Oleh sebab itu Allah menyuruh para rasul-Nya seraya berfirman, "Hai rasul-rasul, makanlah dari makanan yang baik- baik dan kerjakanlah amal shaleh." (QS. Al-Mu’minun, 51).
Selain itu, Allah SWT juga berfirman, "Hai orang-orang yang beriman, makanlah di antara rizki yang baik-baik yang Kami berikan kepadamu dan bersyukurlah kepada Allah, jika benar-benar kepada-Nya saja Kamu menyembah." (QS. Al-Baqarah, 172).
Makanan yang baik adalah makanan yang dihalalkan Allah untuk hamba-hamba-Nya yang beriman yang dituturkan oleh Rasulullah SAW.
Dalam sebuah hadis dijelaskan bahwa Rasulullah menyebut seorang laki-laki yang rambutnya acak-acakan karena menempuh perjalanan panjang, tangannya menadah ke langit, tetapi makanannya makanan haram, minumannya minuman haram, dan bersantap dengan yang haram, bagaimana mungkin doanya dikabulkan.
Lelaki ini ialah seorang hamba yang banyak beribadah kepada Allah, tetapi ia bermaksiat dalam makanan, tidak bertakwa kepada Allah dalam hal makanan dan minuman.
Bagaimana mungkin bisa dikatakan perut berpuasa padahal ia berbuka dengan yang haram, makanan yang diperoleh dari jalan riba, usaha haram, menipu, makan harta anak yatim, dan marah.
Sungguh, rasa telah rusak manakala makanan dan minuman telah rusak, hati mengeras bagai batu manakala makanan dan minuman busuk, cahaya meredup manakala makanan telah kehilangan sifat halalnya.
Diriwayatkan dari Abu Bakar RA, suatu hari ia bersantap makanan. Setelah itu, bertanya kepada pelayannya, “dari makanan ini?” Si pelayan menjawab, "Dari hasil praktik perdukunan yang pernah saya lakukan dahulu pada waktu jahiliyah."

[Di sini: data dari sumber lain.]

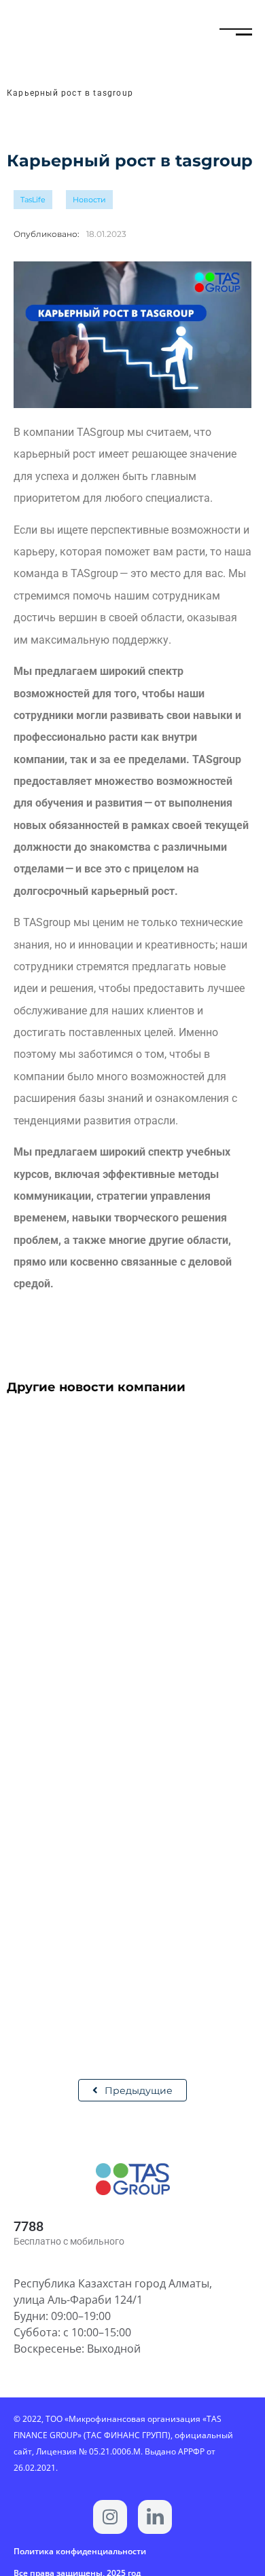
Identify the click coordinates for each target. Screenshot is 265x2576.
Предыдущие (139, 2090)
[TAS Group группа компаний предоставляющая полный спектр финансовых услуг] (155, 2517)
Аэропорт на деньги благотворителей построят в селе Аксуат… (114, 1633)
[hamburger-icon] (229, 34)
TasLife (33, 199)
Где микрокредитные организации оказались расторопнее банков (100, 1960)
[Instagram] (110, 2517)
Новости (89, 199)
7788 (28, 2226)
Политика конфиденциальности (80, 2551)
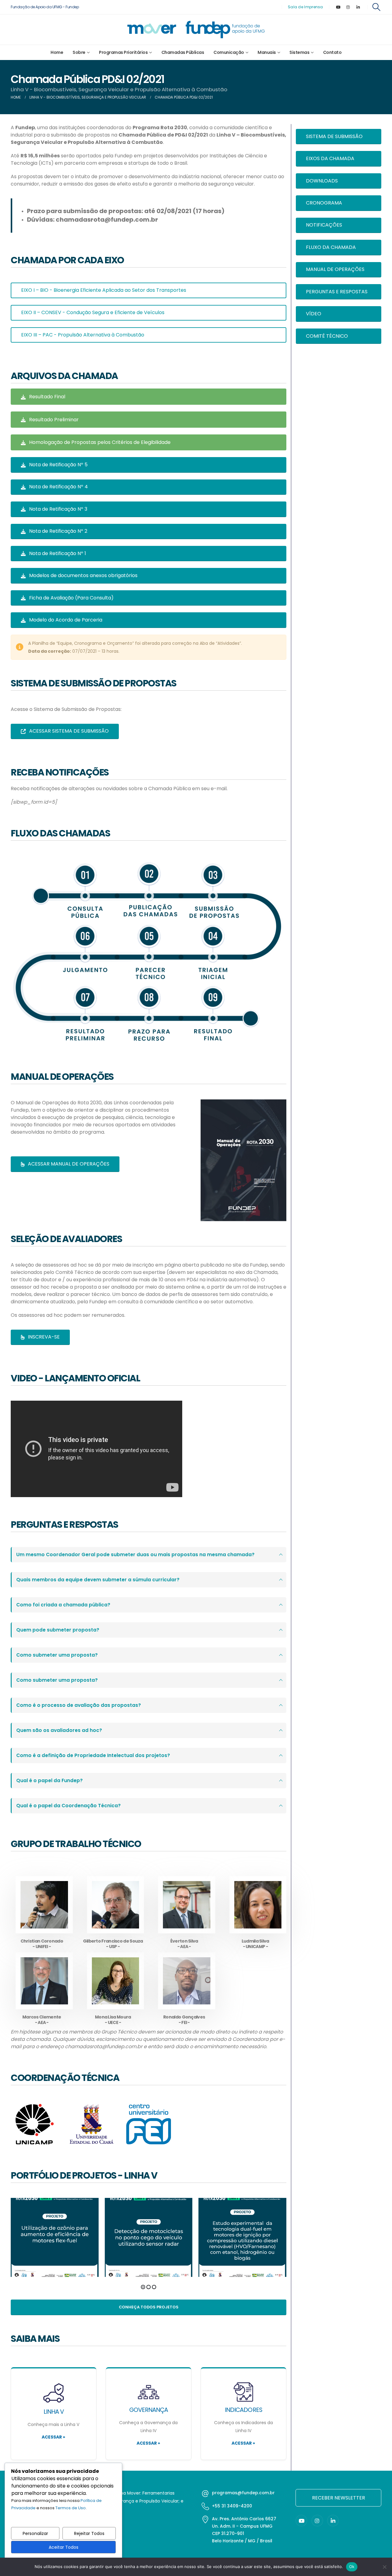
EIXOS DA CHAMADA (330, 158)
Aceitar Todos (63, 2547)
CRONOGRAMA (324, 202)
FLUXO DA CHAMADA (331, 247)
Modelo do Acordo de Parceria (65, 619)
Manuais (267, 52)
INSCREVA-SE (43, 1336)
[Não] (384, 2567)
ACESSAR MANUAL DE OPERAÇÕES (68, 1163)
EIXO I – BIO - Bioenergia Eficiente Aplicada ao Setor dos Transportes (103, 290)
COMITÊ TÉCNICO (327, 336)
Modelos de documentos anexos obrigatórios (83, 575)
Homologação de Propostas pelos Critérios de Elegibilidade (99, 442)
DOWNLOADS (322, 180)
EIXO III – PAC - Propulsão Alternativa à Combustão (82, 334)
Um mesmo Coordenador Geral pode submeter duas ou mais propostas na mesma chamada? (135, 1554)
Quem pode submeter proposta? (57, 1630)
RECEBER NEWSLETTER (338, 2497)
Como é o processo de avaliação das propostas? (78, 1705)
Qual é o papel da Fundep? (49, 1780)
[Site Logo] (196, 30)
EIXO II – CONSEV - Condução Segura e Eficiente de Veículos (92, 312)
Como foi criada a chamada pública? (63, 1605)
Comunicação (228, 52)
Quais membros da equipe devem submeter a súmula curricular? (97, 1579)
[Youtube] (338, 7)
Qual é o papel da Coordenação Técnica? (68, 1805)
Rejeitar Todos (89, 2533)
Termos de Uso (70, 2508)
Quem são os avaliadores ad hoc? (59, 1730)
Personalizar (35, 2533)
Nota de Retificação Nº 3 (57, 509)
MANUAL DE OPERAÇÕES (335, 269)
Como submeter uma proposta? (57, 1655)
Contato (332, 52)
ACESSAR (53, 2437)
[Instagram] (348, 7)
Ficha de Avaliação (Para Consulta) (71, 597)
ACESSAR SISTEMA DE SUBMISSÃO (68, 730)
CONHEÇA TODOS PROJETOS (149, 2307)
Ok (352, 2566)
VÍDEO (313, 313)
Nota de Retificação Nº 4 (58, 486)
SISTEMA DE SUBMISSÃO (334, 136)
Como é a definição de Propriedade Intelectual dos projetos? (93, 1755)
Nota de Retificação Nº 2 (57, 531)
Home (57, 52)
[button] (376, 7)
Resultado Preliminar (53, 419)
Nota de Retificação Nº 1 (57, 553)
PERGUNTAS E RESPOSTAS (337, 291)
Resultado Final (46, 396)
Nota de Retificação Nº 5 (58, 464)
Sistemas (299, 52)
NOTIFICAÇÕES (324, 224)
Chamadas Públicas (182, 52)
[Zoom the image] (243, 1103)
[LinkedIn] (358, 7)
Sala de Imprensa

Mendengar ucapan pelayannya itu, spontan Abu Bakar memasukkan tangannya ke dalam mulutnya. Ia berusaha mengeluarkan makanan yang baru ia santap untuk segera keluar dari perutnya. Abu Bakar sangat kewalahan, karena perutnya sangat lapar dan baru diisi dengan makanan.